Return the lines of the material verbatim, from the line containing "1316x907 pixels. How" through the final line of the material, with both ends included. Omit the pictures from your answer.

[Screen-element location material]
※ ※ ※

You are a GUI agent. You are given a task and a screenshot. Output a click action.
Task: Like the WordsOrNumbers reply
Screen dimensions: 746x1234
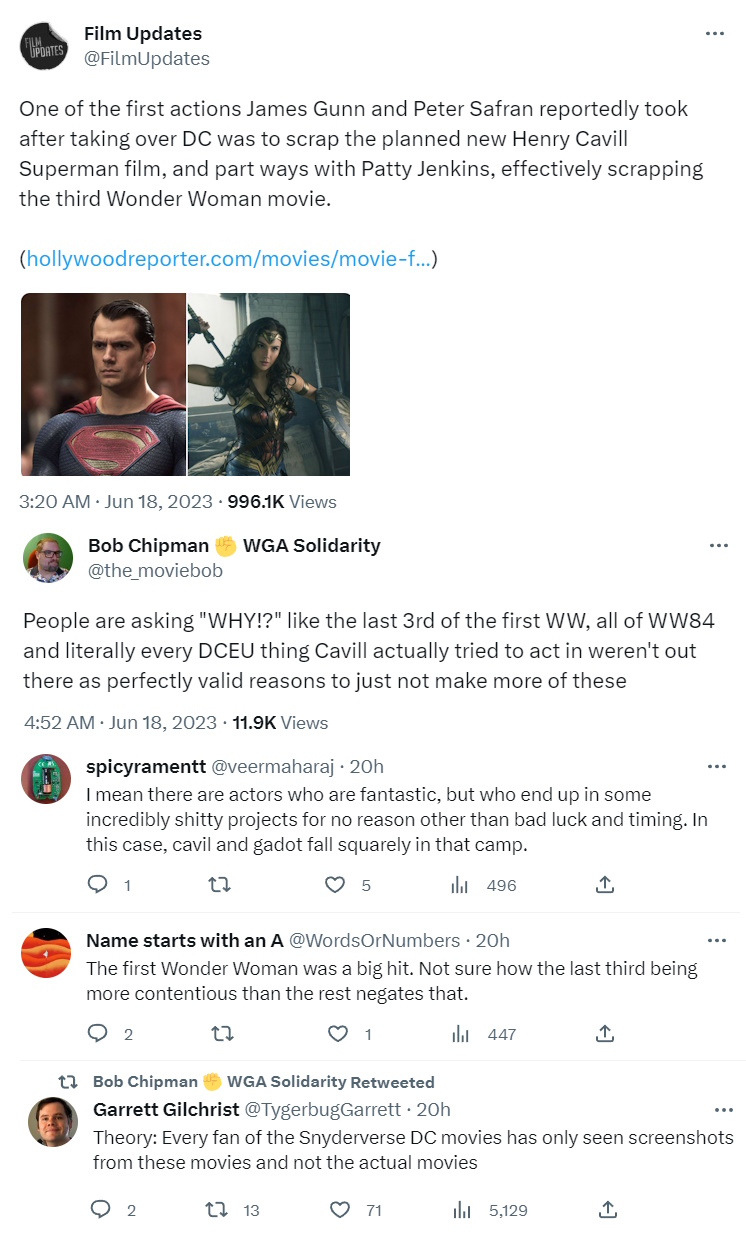click(x=338, y=1033)
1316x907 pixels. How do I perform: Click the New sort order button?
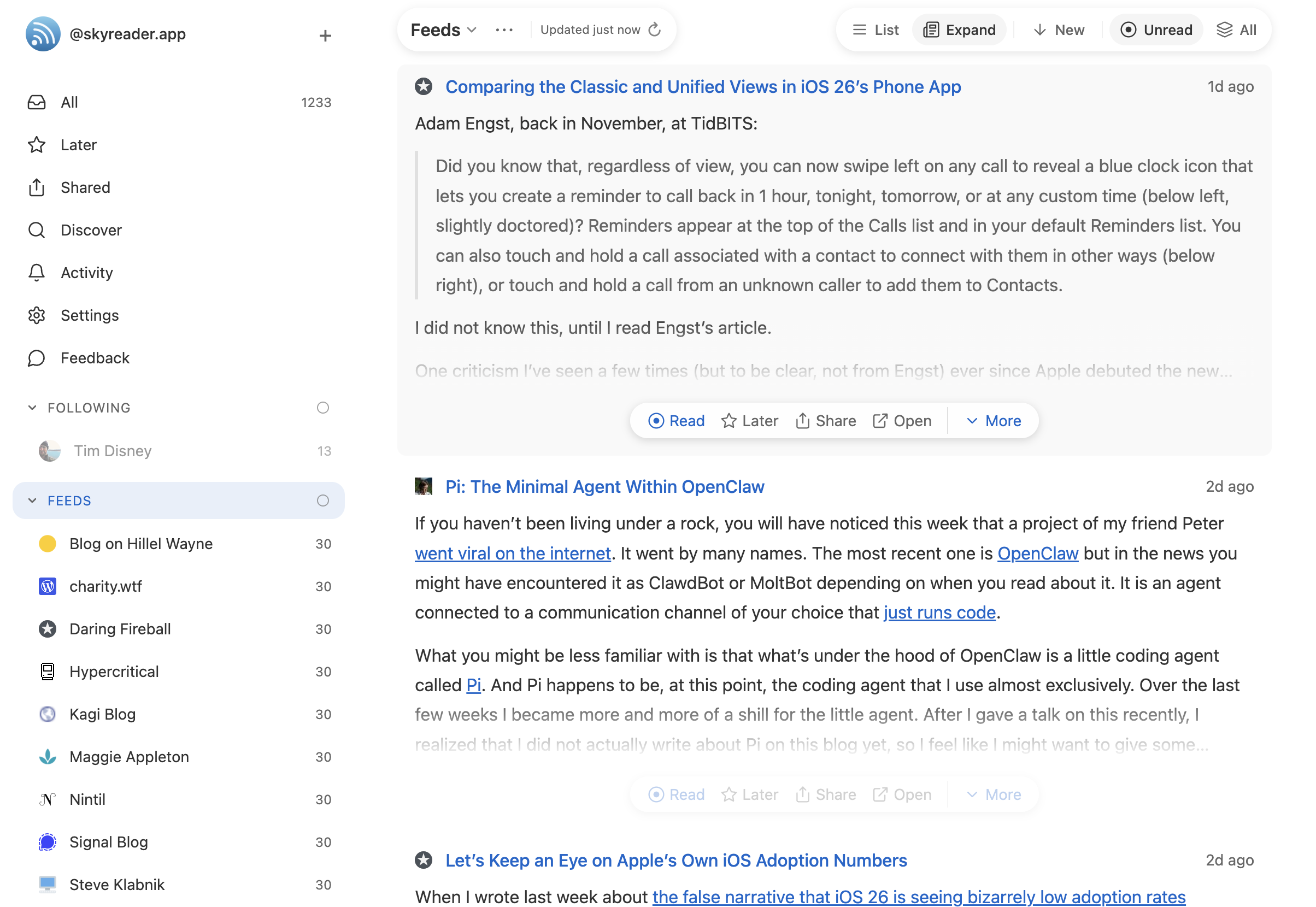tap(1058, 30)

※ ※ ※

● **Correct answer**
1316x907 pixels. How do I perform: Click the New sort order button?
tap(1058, 30)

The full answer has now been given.